_WHAT YOU NEED TO DO_: Tell how many lines in the data below include the word "agent". The answer is the number only.

# # # # # # #

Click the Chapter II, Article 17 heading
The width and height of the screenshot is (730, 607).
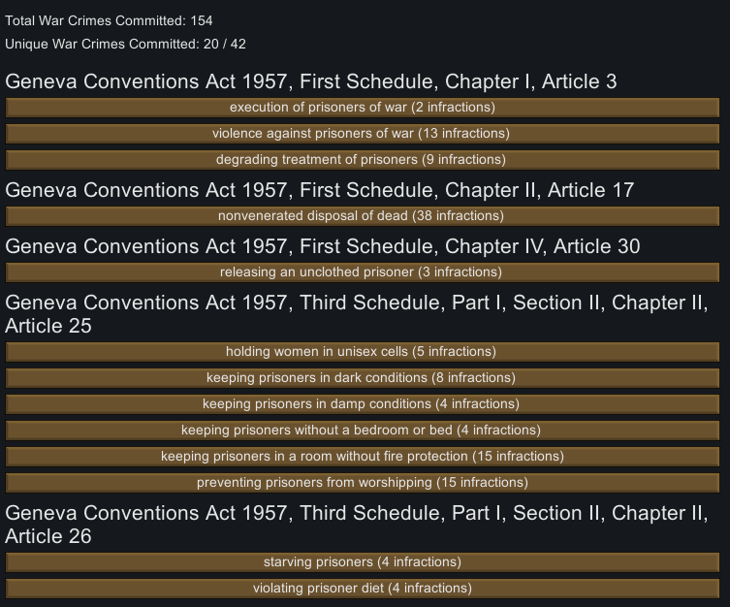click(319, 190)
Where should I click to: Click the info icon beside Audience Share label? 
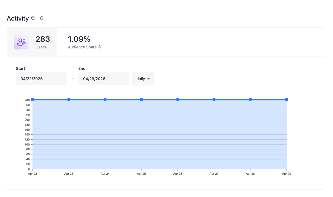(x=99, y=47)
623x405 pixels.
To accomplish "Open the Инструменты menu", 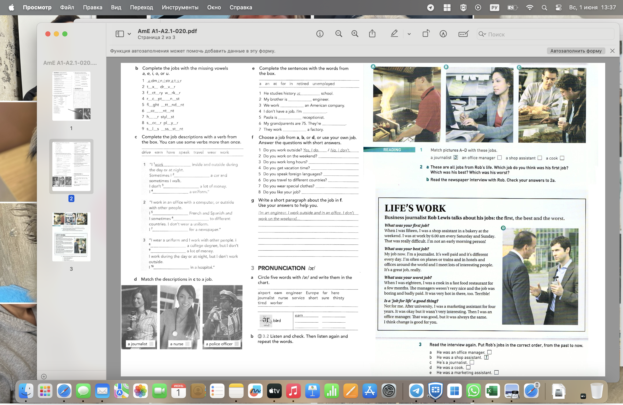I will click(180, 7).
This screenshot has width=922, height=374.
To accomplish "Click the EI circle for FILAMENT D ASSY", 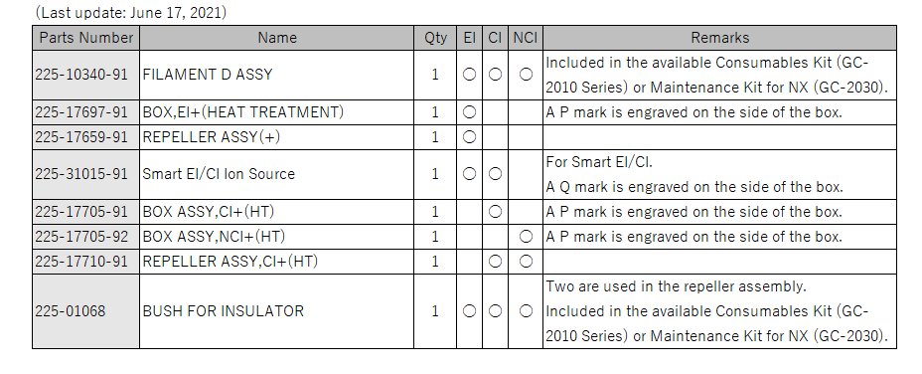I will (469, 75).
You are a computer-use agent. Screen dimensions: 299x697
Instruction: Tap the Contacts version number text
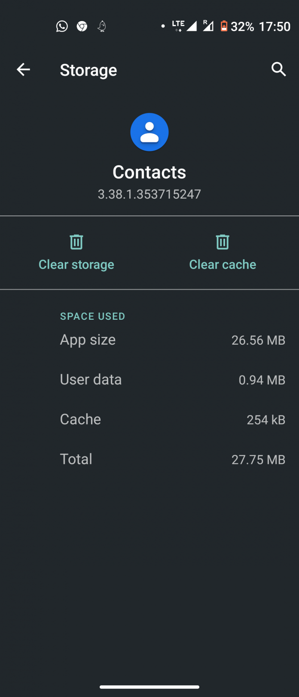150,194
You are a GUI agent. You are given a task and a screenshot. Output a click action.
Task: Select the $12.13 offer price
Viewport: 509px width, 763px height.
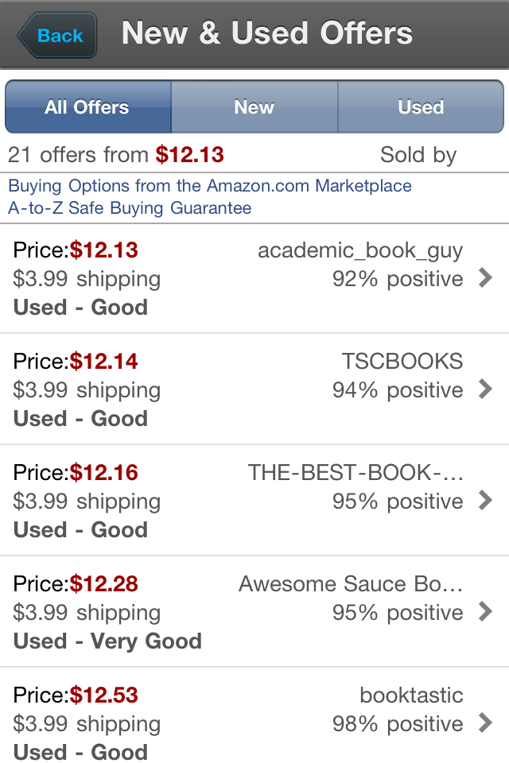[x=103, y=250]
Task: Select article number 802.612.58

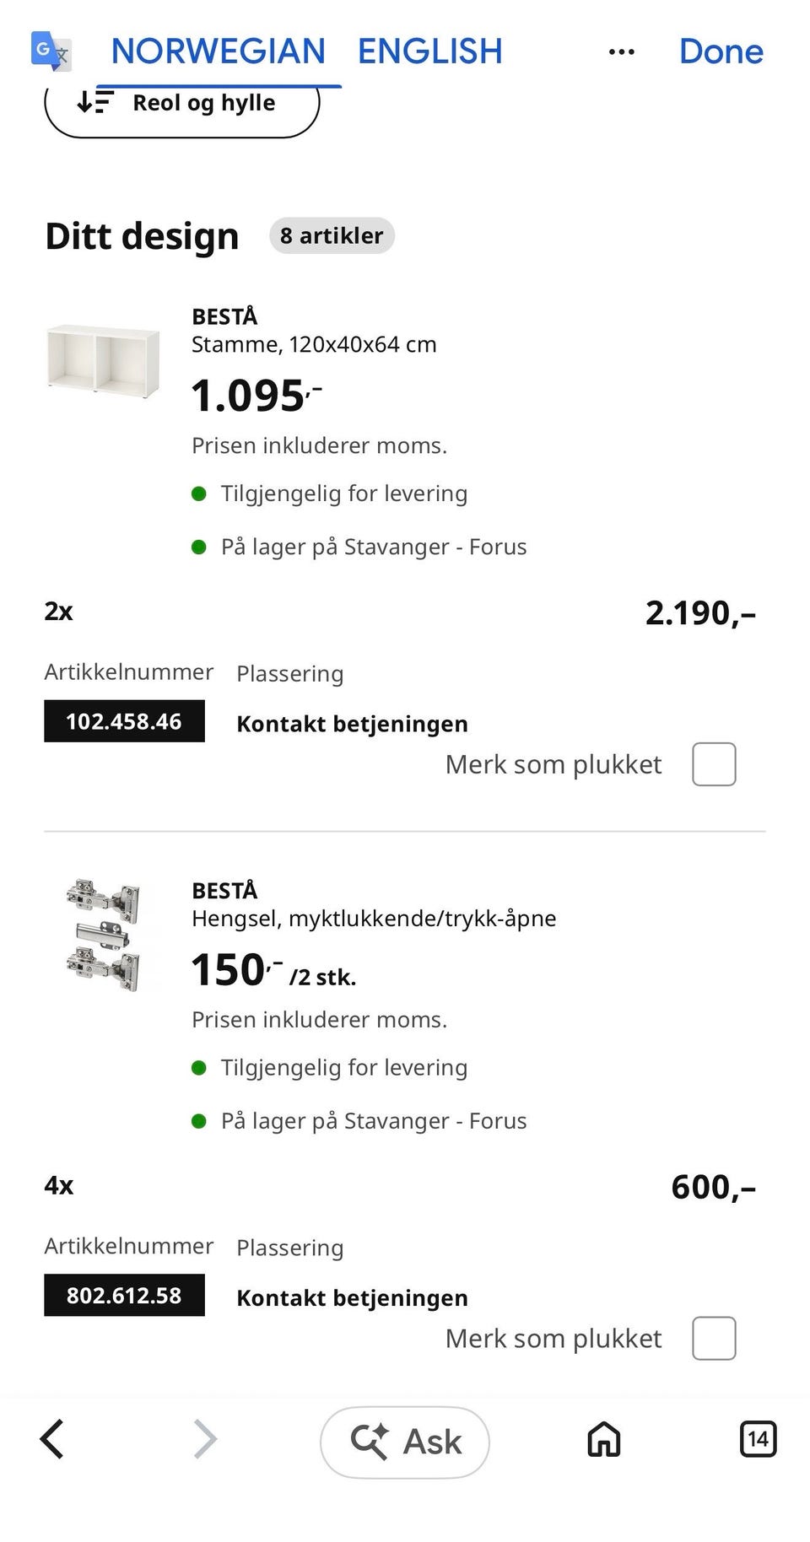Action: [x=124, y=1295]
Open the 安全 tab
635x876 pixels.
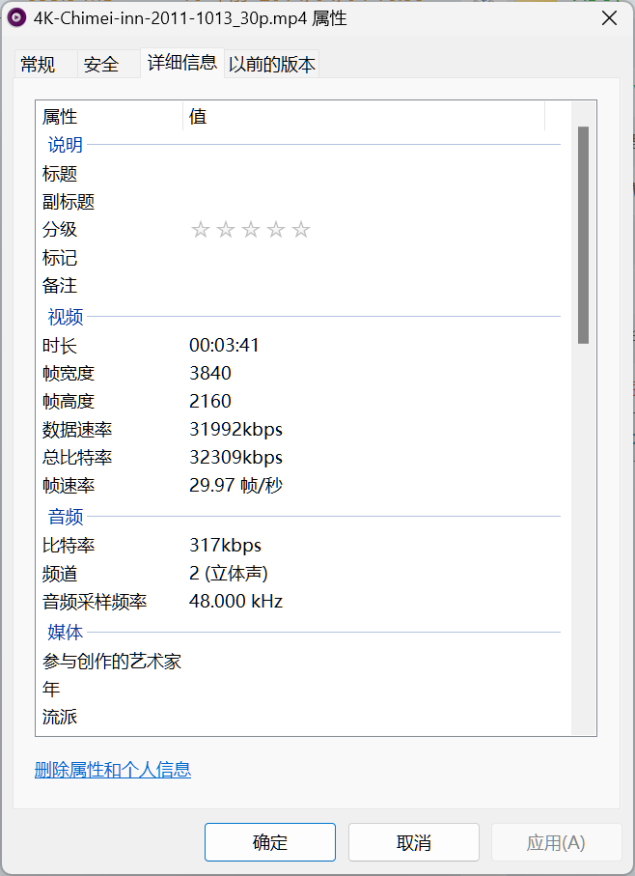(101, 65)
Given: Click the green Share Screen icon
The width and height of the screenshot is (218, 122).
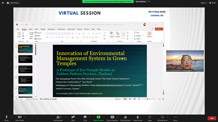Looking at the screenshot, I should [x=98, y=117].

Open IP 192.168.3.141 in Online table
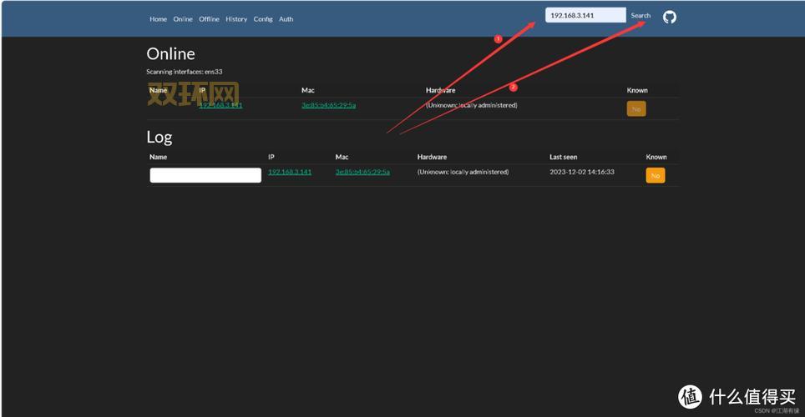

# # # # # # #

_ANSWER_: 2